Fracking: Traum vom Ölboom in den USA geplatzt

Damit hatte keiner gerechnet: Die verfügbaren Schiefer-Öl-Vorkommen in den USA fallen deutlich geringer aus, als zunächst gedacht. Experten sprechen von einem schweren Schlag für Amerika und dessen Öl-Industrie.

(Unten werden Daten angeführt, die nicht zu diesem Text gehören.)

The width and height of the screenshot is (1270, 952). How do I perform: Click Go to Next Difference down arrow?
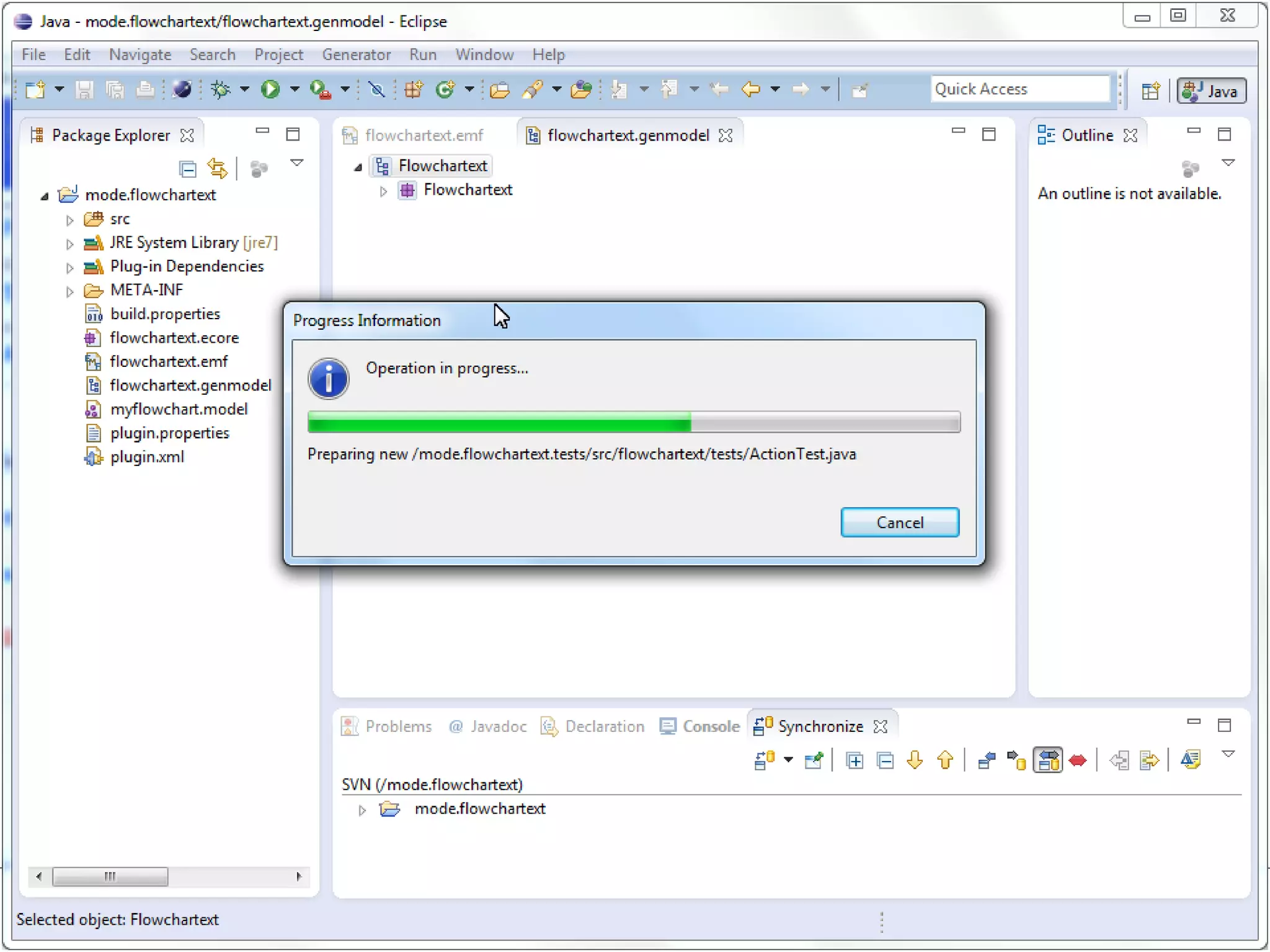tap(915, 760)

Damit hatte keiner gerechnet: Die US-Regierung in Washington hat die verfügbaren Ölvorkommen im kalifornischen Monterey um rund 95 Prozent geringer eingestuft, als zunächst angenommen. Damit brechen zwei Drittel des US-Schieferöl-Vorkommens weg, berichtet das Manager-Magazin. Für Amerika und die Fracking-Industrie ein Desaster.
 
Auf etwa 14 Milliarden Fass Öl hatte die Regierung noch vor einem Jahr das Rohölvorkommen geschätzt. Immerhin hat diese Menge nach heutigen Maßstäben einen Wert von 1,4 Billionen Dollar. Entsprechend euphorisiert waren die Experten, als die Meldung bekannt wurde. Die USA sahen sich bereits auf dem besten Wege zum Selbstversorger.
 
Nun stellt sich heraus: das war eine Fehleinschätzung. Denn die Menge ist zwar tatsächlich im Boden vorhanden. Allerdings so schwer zugänglich, dass die Kosten für die Förderung und der Ertrag in keinem Verhältnis zueinander stehen. Das Hauptproblem: Die Gesteinsschichten in Kalifornien verlaufen nicht eben wie in anderen Regionen, sondern sind durch die häufigen Erdbeben verwirbelt. Selbst für die Fracking-Industrie ein Problem, wie sich nun herausstellt.